- Opening Delimiter -
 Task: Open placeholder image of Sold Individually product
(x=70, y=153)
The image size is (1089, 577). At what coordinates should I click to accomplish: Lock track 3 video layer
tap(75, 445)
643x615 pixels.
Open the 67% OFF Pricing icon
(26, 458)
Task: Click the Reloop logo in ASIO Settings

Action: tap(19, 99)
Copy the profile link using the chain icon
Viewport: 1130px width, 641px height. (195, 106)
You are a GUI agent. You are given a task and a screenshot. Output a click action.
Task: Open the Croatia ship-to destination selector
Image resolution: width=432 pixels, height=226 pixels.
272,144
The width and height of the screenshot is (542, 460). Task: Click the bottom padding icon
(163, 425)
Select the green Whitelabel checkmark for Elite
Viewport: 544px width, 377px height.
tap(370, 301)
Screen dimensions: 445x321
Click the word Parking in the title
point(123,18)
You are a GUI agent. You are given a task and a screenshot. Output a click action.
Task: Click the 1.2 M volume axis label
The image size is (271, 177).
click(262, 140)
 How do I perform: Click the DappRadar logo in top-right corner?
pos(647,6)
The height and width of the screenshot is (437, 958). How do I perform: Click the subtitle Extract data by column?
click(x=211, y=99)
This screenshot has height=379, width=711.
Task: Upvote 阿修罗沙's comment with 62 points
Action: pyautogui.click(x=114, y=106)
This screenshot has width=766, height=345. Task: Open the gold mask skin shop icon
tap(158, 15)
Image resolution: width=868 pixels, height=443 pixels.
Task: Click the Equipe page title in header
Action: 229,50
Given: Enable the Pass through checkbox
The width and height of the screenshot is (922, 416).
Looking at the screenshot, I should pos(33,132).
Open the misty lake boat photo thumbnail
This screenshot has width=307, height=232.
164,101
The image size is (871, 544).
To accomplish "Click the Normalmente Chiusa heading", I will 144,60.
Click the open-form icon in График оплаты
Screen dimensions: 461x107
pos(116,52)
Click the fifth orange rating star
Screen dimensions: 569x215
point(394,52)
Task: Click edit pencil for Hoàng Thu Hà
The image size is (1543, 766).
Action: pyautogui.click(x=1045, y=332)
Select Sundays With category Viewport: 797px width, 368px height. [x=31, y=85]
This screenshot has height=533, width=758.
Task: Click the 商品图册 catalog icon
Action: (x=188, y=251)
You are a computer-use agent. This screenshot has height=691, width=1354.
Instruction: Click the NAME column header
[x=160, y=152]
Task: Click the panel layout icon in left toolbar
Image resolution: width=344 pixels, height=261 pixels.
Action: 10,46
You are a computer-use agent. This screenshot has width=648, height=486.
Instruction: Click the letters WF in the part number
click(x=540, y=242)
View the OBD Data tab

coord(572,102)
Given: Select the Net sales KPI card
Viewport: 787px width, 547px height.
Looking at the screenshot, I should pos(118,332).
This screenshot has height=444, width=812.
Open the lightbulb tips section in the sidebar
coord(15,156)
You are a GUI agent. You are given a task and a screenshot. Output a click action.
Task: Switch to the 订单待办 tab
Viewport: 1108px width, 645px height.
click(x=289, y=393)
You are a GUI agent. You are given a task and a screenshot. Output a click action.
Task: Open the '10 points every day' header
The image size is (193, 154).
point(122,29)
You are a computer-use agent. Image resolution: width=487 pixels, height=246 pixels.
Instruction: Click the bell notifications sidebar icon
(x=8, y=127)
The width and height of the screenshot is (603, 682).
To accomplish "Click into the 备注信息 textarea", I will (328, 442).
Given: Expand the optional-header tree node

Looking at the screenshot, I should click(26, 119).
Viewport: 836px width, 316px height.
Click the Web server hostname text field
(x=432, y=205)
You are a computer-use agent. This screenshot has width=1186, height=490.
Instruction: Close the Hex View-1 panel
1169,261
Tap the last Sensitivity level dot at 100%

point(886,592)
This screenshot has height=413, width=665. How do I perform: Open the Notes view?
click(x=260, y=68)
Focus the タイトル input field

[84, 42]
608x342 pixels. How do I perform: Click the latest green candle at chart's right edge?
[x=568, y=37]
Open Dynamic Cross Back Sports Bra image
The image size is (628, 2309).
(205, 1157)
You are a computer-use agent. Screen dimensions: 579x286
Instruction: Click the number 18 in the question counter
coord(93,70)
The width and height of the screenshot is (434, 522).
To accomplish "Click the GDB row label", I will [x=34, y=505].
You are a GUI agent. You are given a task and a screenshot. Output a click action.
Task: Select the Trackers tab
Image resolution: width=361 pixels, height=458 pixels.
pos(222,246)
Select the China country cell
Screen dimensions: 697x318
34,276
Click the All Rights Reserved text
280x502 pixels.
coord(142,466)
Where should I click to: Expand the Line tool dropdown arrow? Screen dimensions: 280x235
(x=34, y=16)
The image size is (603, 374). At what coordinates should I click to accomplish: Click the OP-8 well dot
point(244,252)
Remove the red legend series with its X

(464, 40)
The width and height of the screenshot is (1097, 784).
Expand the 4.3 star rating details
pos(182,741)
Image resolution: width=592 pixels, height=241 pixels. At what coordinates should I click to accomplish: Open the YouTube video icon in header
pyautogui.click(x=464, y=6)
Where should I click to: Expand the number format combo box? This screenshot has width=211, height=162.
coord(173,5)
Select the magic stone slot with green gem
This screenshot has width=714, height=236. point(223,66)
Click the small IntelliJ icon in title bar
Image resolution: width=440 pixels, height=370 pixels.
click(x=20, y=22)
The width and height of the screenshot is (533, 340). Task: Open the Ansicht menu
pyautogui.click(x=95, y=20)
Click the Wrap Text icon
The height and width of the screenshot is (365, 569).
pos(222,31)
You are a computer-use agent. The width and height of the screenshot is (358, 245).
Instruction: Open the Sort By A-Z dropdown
- Closing Delimiter -
What you have to do —
Set down each line of the data precisely as it appears above.

Result for this task —
 Task: Open placeholder image of Sold Individually product
(x=70, y=153)
The image size is (1089, 577). At what coordinates should I click to accomplish: Lock track 3 video layer
tap(75, 445)
643x615 pixels.
Open the 67% OFF Pricing icon
(26, 458)
Task: Click the Reloop logo in ASIO Settings

Action: tap(19, 99)
Copy the profile link using the chain icon
Viewport: 1130px width, 641px height. (195, 106)
You are a GUI agent. You are given a task and a screenshot. Output a click action.
Task: Open the Croatia ship-to destination selector
Image resolution: width=432 pixels, height=226 pixels.
272,144
The width and height of the screenshot is (542, 460). Task: Click the bottom padding icon
(163, 425)
Select the green Whitelabel checkmark for Elite
Viewport: 544px width, 377px height.
tap(370, 301)
Screen dimensions: 445x321
Click the word Parking in the title
point(123,18)
You are a GUI agent. You are given a task and a screenshot. Output a click action.
Task: Click the 1.2 M volume axis label
The image size is (271, 177).
click(262, 140)
 How do I perform: Click the DappRadar logo in top-right corner?
pos(647,6)
The height and width of the screenshot is (437, 958). How do I perform: Click the subtitle Extract data by column?
click(x=211, y=99)
This screenshot has height=379, width=711.
Task: Upvote 阿修罗沙's comment with 62 points
Action: pyautogui.click(x=114, y=106)
This screenshot has width=766, height=345. Task: Open the gold mask skin shop icon
tap(158, 15)
Image resolution: width=868 pixels, height=443 pixels.
Task: Click the Equipe page title in header
Action: 229,50
Given: Enable the Pass through checkbox
The width and height of the screenshot is (922, 416).
Looking at the screenshot, I should pos(33,132).
Open the misty lake boat photo thumbnail
This screenshot has width=307, height=232.
164,101
The image size is (871, 544).
To accomplish "Click the Normalmente Chiusa heading", I will 144,60.
Click the open-form icon in График оплаты
Screen dimensions: 461x107
pos(116,52)
Click the fifth orange rating star
Screen dimensions: 569x215
point(394,52)
Task: Click edit pencil for Hoàng Thu Hà
The image size is (1543, 766).
Action: pyautogui.click(x=1045, y=332)
Select Sundays With category Viewport: 797px width, 368px height. [x=31, y=85]
This screenshot has height=533, width=758.
Task: Click the 商品图册 catalog icon
Action: (x=188, y=251)
You are a computer-use agent. This screenshot has height=691, width=1354.
Instruction: Click the NAME column header
[x=160, y=152]
Task: Click the panel layout icon in left toolbar
Image resolution: width=344 pixels, height=261 pixels.
Action: 10,46
You are a computer-use agent. This screenshot has width=648, height=486.
Instruction: Click the letters WF in the part number
click(x=540, y=242)
View the OBD Data tab

coord(572,102)
Given: Select the Net sales KPI card
Viewport: 787px width, 547px height.
Looking at the screenshot, I should pos(118,332).
This screenshot has height=444, width=812.
Open the lightbulb tips section in the sidebar
coord(15,156)
You are a GUI agent. You are given a task and a screenshot. Output a click action.
Task: Switch to the 订单待办 tab
Viewport: 1108px width, 645px height.
click(x=289, y=393)
You are a GUI agent. You are given a task and a screenshot. Output a click action.
Task: Open the '10 points every day' header
The image size is (193, 154).
point(122,29)
You are a computer-use agent. Image resolution: width=487 pixels, height=246 pixels.
Instruction: Click the bell notifications sidebar icon
(x=8, y=127)
The width and height of the screenshot is (603, 682).
To accomplish "Click into the 备注信息 textarea", I will (328, 442).
Given: Expand the optional-header tree node

Looking at the screenshot, I should click(26, 119).
Viewport: 836px width, 316px height.
Click the Web server hostname text field
(x=432, y=205)
You are a computer-use agent. This screenshot has width=1186, height=490.
Instruction: Close the Hex View-1 panel
1169,261
Tap the last Sensitivity level dot at 100%

point(886,592)
This screenshot has height=413, width=665. How do I perform: Open the Notes view?
click(x=260, y=68)
Focus the タイトル input field

[84, 42]
608x342 pixels. How do I perform: Click the latest green candle at chart's right edge?
[x=568, y=37]
Open Dynamic Cross Back Sports Bra image
The image size is (628, 2309).
(205, 1157)
You are a computer-use agent. Screen dimensions: 579x286
Instruction: Click the number 18 in the question counter
coord(93,70)
The width and height of the screenshot is (434, 522).
To accomplish "Click the GDB row label", I will [x=34, y=505].
You are a GUI agent. You are given a task and a screenshot. Output a click action.
Task: Select the Trackers tab
Image resolution: width=361 pixels, height=458 pixels.
pos(222,246)
Select the China country cell
Screen dimensions: 697x318
34,276
Click the All Rights Reserved text
280x502 pixels.
coord(142,466)
Where should I click to: Expand the Line tool dropdown arrow? Screen dimensions: 280x235
(x=34, y=16)
The image size is (603, 374). At what coordinates should I click to accomplish: Click the OP-8 well dot
point(244,252)
Remove the red legend series with its X

(464, 40)
The width and height of the screenshot is (1097, 784).
Expand the 4.3 star rating details
pos(182,741)
Image resolution: width=592 pixels, height=241 pixels. At what coordinates should I click to accomplish: Open the YouTube video icon in header
pyautogui.click(x=464, y=6)
Where should I click to: Expand the number format combo box? This screenshot has width=211, height=162.
coord(173,5)
Select the magic stone slot with green gem
This screenshot has width=714, height=236. point(223,66)
Click the small IntelliJ icon in title bar
Image resolution: width=440 pixels, height=370 pixels.
click(x=20, y=22)
The width and height of the screenshot is (533, 340). Task: Open the Ansicht menu
pyautogui.click(x=95, y=20)
Click the Wrap Text icon
The height and width of the screenshot is (365, 569).
pos(222,31)
You are a computer-use agent. The width and height of the screenshot is (358, 245).
Instruction: Open the Sort By A-Z dropdown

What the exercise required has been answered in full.